(Stored records)
<<<<

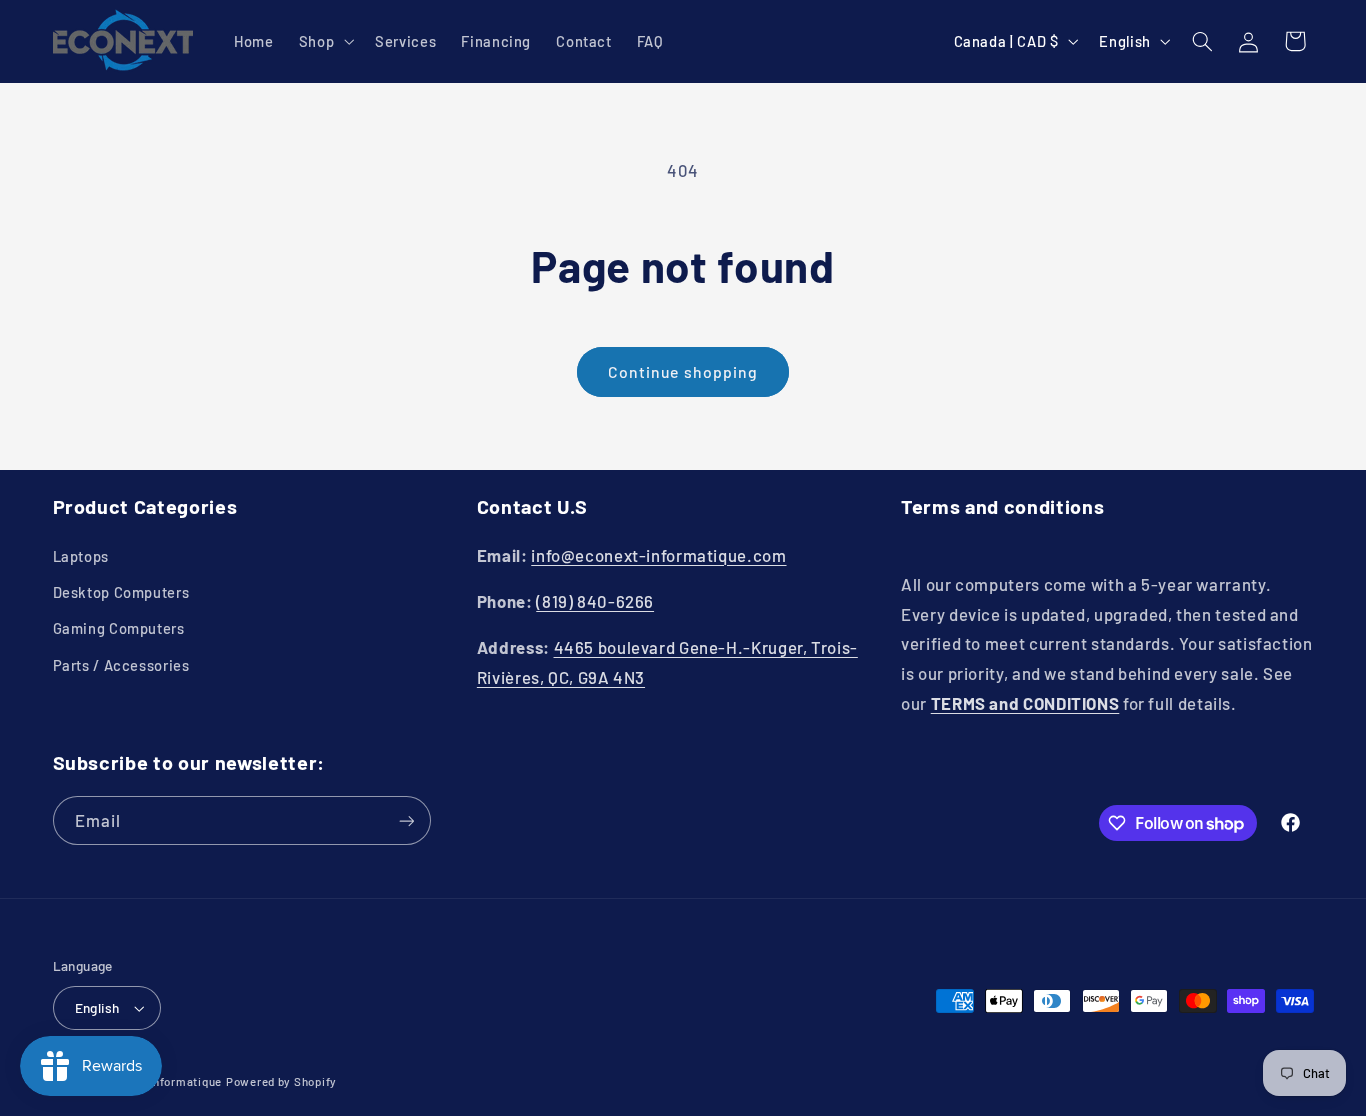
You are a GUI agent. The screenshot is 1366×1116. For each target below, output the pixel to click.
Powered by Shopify (281, 1081)
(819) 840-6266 (595, 601)
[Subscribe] (406, 820)
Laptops (81, 556)
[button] (324, 41)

>>>>

WHAT THE TASK REQUIRES: Extract every line from the one containing "Powered by Shopify (281, 1081)" through the last line of the data, inclusive, exactly as written.

WORKED SOLUTION:
Powered by Shopify (281, 1081)
(819) 840-6266 (595, 601)
[Subscribe] (406, 820)
Laptops (81, 556)
[button] (324, 41)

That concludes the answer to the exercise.